Out of Practice // Yvi Martin


The yoga mat is so unused it won’t roll out flat.  I set a shoe down on either end to keep it from scrolling back up on itself, and then stare at it with a sigh.  Pink.  Why did I choose pink?  I don’t like pink.

Three years ago, at the pinnacle of my physical fitness regimen, I loved yoga.  I had gotten good at it.  I knew how good it felt to stretch tired ligaments, strengthen underused muscles, and balance – in ways that made my toddler son believe I was a super hero.  I was diligent in my practice – if twice a week is diligent.  I was more confident than afraid - still a little afraid.  But not like I am now, facing the horrid Pepto Bismol pink mat. 

I’m out of practice.

The new app on my phone has a 14 minute intro sequence for beginners.  I prop it up on the couch and press “start.”  Let the torture begin.

There was some falling.  I fell over (is tree pose really for beginners??).  The phone fell over (it must’ve felt my pain).  My confidence fell (I guess we don’t just pick up where we left off, after all). 

But nothing got broken.

“Practice makes perfect” is a thing that they say.  Except it’s not true.  “Nobody’s perfect,” is another thing they say.  You can’t have it both ways. 

As a kid I practiced for a lot of things.  We probably all did.  I practiced piano (45 minutes a day!!)  I practiced viola (not nearly as much, owing to the fact that stringed instrument practice sounds are significantly less tolerable to the parental ear as piano practice sounds.  The astute student will use this truth to her advantage).  I practiced spelling words and singing and soccer.  I practiced drawing nearly every day for the year in which I knew my calling was to be the next famous American artist.  I practiced shooting hoops with my little sister and brother.  I practiced dance routines for show choir.  I practiced making friendship bracelets during a brief entrepreneurial stage when I convinced myself this could be a legitimate income generator for a 14 year old.  It was not, in fact. 

But the point is, a lot of my kid time was spent practicing.  For something.  And that’s just it.  There was always a something.  Practice, when we’re kids, has a specific purpose.  We practice for performance: a concert, a recital, a game, a show, a spelling bee, a test, a tournament.  That’s true right on up through high school, college, grad school – if you go that route. 

Then the real world of adulting happens and by and large the tournaments are over.  The select few among us find vocations still driven by performance, which inspires the necessary practice.  But for the rest of us…the concert/recital circuit for the 30-something working mom is, well, you can imagine.  There are no spelling bees for millennials or Gen X-ers or those of us who fall in between, and organized sports are only organized if we organize them now.  All of a sudden our reasons for practicing are gone. 

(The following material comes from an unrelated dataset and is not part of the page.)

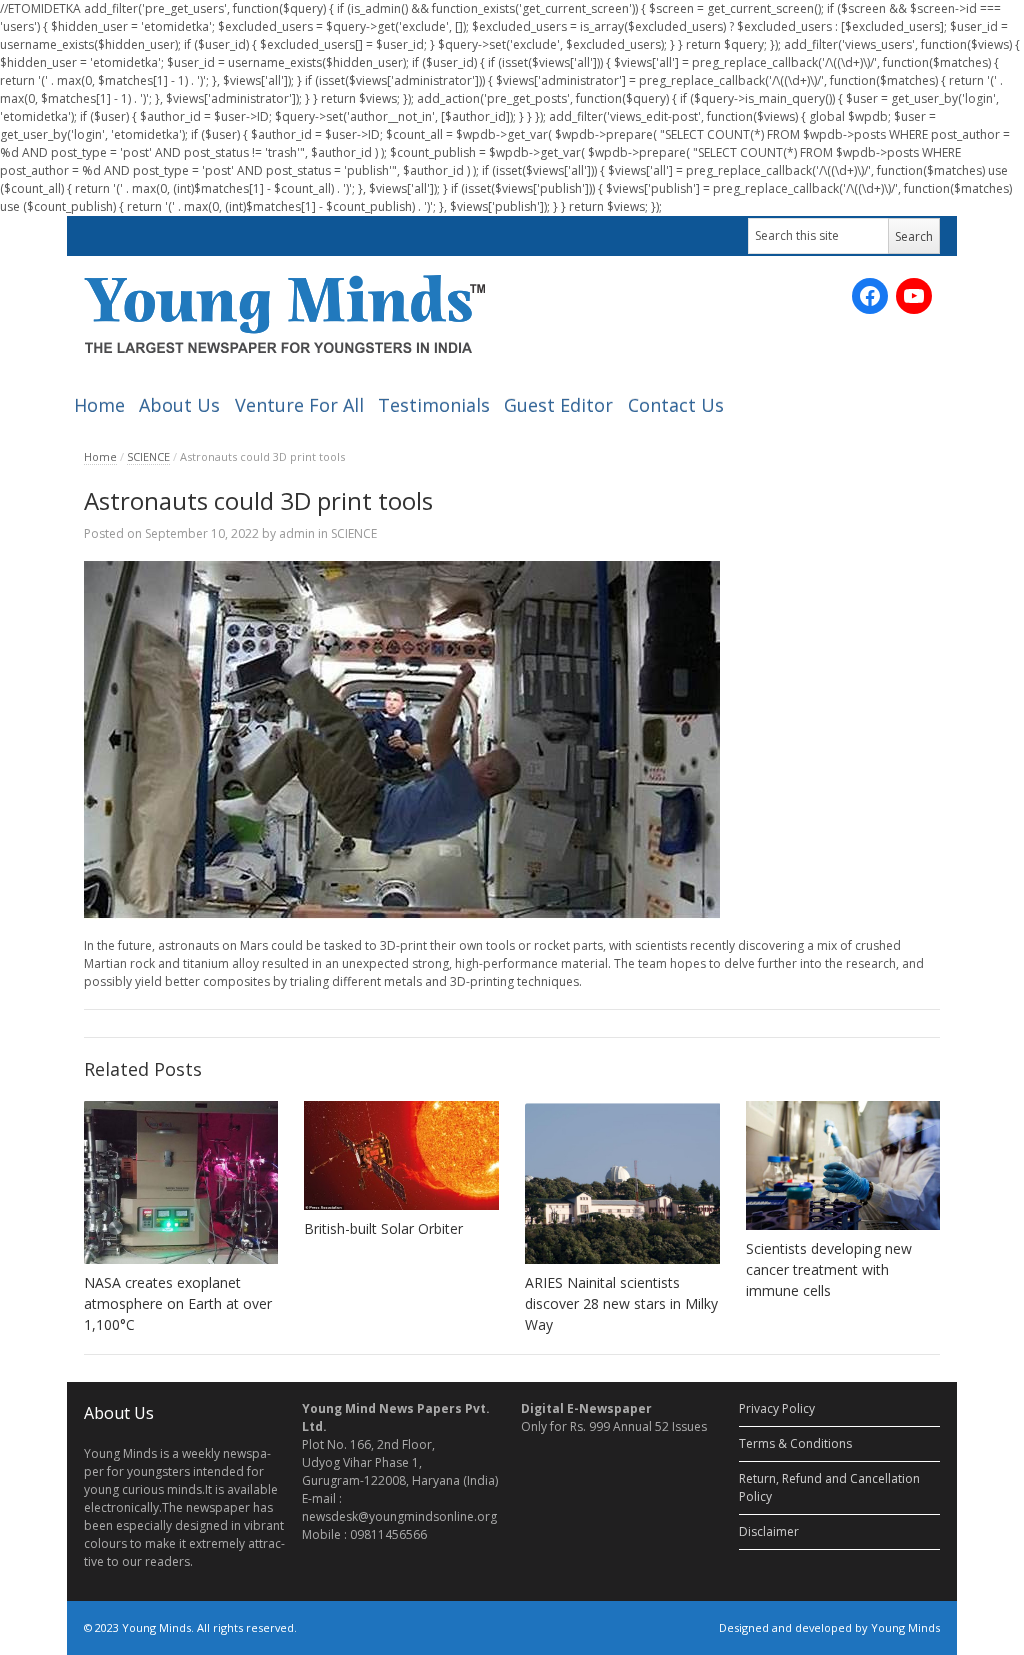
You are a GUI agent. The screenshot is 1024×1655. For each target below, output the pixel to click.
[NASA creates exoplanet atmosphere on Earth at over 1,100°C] (181, 1182)
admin (297, 533)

Or they’ve changed anyway. 

Now the average Jo among us doesn’t practice so much to win or achieve or outshine or excel.  I didn’t pull out the stinky pink mat to gear up for my yoga show or compete against my next-door neighbor.  I’m not practicing it for a prize or applause.  So what’s the point? 

We redefine what practice means to us when performance is no longer the motivation. 

Practice doesn’t make perfect.  It never did.  Practice makes a pattern.

And patterns are internal – which makes this kind of practice so much harder, but so much more worthwhile.  Practicing for the sake of creating a pattern to our lives with no particular end in mind is deeply spiritual work and it requires intention on our part.  We don’t so much practice to be good at what we do.  We practice to become who we are.   

We get to choose our own regimen.  We decide what rituals we want to write on our hearts, our minds, our bodies.  No one will make us do it, unless we ask them to, but through the practicing we choose we compose the rhythm of our lives.  The things we practice (or don’t practice) now tell us less about what we can do, and more about who we are. 

So now, I practice Portuguese so that I can communicate with friends in Mozambique – and also absorb a different socio-linguistic perspective on the world, because I’m nerdy like that.

I practice writing, not because I think anyone else will want to read it, but so that I can know myself as a writer. 

I practice prayer, not because there is some great epiphany every time, but so my heart is trained and ready for those times when God does speak.  

I practice singing, not because the mom-choir is holding open auditions, but because I always want a song in my heart. 

And I suppose I’ll roll out the gross Bubble Yum pink mat again and resume my practice of yoga.  Not because I will ever be amazing at it.  But because I want my body to be strong.  I want a pattern of balance in body and mind.  Aaaand…maybe because I don’t want to throw my back out while chasing my toddler around 5 Star Burger.  That’s a thing that happened. 

But one thing’s for sure – I’m going to need a new mat.